Assignment -> Only the lines with the string "item" are needed; return each of them from the entries below.

Dataset records ->
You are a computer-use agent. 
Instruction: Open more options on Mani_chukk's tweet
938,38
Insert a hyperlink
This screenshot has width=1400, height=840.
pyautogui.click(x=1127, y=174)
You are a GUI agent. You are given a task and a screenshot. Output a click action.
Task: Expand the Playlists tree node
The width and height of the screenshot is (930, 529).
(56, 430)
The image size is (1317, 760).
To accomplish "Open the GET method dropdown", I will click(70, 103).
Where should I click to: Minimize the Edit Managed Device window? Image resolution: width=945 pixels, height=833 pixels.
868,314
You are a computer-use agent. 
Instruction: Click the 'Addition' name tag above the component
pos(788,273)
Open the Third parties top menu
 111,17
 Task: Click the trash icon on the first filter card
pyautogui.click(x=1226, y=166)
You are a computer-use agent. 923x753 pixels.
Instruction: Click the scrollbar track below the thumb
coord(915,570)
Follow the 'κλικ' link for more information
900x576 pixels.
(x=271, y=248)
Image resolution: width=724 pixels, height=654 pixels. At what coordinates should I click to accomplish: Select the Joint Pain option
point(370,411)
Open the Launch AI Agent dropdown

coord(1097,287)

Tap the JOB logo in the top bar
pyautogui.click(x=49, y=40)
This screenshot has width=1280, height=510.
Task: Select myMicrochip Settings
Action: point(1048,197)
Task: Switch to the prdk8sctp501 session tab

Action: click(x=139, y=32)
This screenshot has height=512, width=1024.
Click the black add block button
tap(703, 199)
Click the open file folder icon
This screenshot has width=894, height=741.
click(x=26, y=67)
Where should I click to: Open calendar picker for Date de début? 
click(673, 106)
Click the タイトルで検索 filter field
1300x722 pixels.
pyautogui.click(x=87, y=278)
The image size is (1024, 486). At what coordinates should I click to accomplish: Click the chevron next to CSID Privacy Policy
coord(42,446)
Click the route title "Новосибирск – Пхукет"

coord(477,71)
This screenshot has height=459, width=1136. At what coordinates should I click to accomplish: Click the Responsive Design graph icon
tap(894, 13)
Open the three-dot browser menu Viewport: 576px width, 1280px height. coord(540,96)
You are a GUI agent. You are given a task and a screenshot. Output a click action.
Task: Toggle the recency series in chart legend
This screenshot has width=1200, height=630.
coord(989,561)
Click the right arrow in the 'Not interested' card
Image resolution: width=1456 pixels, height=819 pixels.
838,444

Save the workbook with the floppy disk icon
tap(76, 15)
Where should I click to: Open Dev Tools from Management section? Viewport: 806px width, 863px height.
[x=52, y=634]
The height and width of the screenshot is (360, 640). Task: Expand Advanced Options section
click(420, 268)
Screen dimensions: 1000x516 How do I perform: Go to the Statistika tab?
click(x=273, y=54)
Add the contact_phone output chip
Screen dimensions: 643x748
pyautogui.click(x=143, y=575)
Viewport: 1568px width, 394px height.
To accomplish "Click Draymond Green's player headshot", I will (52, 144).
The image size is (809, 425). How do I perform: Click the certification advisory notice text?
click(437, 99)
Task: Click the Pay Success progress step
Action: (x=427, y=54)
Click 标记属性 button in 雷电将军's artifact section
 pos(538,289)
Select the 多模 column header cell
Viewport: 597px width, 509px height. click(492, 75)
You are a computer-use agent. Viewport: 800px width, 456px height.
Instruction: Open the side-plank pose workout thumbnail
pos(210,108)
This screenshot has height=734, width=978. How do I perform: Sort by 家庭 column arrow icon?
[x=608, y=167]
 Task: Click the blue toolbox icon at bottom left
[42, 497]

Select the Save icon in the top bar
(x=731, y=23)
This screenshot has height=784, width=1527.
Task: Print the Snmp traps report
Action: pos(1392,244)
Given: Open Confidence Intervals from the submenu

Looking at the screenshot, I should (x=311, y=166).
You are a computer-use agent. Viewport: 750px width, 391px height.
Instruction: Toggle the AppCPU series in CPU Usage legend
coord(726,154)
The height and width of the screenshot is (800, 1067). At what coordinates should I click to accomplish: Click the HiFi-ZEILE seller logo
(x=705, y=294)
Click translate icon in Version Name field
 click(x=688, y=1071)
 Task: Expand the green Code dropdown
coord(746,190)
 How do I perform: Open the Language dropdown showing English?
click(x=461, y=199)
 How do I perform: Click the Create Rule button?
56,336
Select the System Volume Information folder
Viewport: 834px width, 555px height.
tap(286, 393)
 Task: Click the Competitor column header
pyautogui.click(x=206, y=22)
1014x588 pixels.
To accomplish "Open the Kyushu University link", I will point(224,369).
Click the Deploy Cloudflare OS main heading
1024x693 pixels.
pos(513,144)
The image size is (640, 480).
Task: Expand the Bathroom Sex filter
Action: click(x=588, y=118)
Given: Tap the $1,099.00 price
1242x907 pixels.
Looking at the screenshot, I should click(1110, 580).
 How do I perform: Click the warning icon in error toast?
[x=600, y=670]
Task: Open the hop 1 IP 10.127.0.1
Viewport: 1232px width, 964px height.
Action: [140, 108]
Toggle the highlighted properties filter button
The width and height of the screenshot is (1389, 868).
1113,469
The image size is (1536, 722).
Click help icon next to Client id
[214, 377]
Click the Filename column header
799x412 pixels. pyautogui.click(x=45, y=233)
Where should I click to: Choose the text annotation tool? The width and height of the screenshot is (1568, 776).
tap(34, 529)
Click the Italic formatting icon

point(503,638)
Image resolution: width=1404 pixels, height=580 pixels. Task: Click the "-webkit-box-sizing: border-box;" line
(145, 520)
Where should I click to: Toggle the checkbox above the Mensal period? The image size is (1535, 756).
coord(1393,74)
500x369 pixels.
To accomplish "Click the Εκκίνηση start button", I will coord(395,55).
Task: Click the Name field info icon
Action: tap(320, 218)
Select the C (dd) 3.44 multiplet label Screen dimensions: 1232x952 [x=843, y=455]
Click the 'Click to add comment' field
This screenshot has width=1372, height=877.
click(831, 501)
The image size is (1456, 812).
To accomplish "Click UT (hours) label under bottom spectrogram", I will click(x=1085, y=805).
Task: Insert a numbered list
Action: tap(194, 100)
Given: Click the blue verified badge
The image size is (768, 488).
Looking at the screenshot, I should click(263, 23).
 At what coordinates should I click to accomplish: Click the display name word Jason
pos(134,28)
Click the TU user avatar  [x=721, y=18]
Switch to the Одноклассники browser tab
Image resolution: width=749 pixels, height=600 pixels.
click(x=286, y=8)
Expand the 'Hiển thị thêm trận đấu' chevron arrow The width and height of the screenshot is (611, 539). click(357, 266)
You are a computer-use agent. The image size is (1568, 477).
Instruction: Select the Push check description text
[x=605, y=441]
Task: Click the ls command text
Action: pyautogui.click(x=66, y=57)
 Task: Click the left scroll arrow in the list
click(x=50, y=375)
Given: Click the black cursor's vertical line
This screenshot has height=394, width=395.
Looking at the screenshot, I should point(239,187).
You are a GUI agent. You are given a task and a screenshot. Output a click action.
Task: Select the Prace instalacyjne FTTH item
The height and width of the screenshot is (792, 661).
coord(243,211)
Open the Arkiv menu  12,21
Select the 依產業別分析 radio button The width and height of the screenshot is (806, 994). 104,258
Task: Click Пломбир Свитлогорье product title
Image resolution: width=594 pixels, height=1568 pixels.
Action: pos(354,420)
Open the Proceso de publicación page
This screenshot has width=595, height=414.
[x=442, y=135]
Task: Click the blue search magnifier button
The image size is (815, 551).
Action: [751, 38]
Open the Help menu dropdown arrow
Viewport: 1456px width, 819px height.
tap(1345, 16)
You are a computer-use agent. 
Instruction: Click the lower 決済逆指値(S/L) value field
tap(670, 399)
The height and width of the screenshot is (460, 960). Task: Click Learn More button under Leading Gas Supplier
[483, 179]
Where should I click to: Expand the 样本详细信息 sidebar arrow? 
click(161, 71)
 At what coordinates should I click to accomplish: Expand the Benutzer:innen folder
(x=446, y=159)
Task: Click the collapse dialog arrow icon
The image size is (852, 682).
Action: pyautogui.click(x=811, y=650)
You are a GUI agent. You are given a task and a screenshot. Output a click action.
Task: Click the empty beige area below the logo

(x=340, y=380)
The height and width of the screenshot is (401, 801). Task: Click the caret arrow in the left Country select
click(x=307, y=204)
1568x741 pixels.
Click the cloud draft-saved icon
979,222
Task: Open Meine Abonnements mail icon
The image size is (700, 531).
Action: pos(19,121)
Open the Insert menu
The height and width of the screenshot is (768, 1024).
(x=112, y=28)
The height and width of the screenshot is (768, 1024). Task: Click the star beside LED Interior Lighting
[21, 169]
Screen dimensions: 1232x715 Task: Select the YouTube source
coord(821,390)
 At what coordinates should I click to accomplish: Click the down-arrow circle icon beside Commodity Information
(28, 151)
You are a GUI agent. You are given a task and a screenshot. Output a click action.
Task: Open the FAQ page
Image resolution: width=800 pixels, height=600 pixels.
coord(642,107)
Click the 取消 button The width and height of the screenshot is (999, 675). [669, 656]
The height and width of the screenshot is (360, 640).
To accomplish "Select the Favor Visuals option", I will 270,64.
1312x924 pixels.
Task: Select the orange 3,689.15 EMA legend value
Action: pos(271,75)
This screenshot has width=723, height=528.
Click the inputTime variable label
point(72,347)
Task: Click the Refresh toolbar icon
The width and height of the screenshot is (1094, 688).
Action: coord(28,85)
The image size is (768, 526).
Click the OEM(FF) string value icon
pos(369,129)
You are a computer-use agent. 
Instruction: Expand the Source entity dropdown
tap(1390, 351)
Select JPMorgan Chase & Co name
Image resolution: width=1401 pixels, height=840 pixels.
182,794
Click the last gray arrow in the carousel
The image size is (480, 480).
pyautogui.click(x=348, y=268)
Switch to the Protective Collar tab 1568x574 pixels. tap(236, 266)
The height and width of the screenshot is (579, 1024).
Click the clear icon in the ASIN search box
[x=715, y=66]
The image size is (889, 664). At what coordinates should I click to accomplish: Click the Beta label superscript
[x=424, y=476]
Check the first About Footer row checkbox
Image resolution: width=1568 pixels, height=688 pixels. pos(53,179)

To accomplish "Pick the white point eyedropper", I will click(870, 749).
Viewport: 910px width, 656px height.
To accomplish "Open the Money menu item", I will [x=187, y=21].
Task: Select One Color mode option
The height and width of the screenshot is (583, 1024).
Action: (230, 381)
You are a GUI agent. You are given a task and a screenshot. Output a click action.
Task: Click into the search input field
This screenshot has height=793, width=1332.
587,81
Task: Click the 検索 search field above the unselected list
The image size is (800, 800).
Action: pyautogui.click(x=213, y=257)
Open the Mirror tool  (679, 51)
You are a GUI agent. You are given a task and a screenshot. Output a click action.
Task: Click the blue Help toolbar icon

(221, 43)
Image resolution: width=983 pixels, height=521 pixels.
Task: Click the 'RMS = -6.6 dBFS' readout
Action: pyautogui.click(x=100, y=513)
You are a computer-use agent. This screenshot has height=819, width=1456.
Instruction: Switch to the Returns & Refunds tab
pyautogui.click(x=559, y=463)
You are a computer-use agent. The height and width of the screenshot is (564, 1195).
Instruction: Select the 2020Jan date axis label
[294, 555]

Result ->
Task: Select the Prace instalacyjne FTTH item
To accomplish "Open the Money menu item", I will [x=187, y=21].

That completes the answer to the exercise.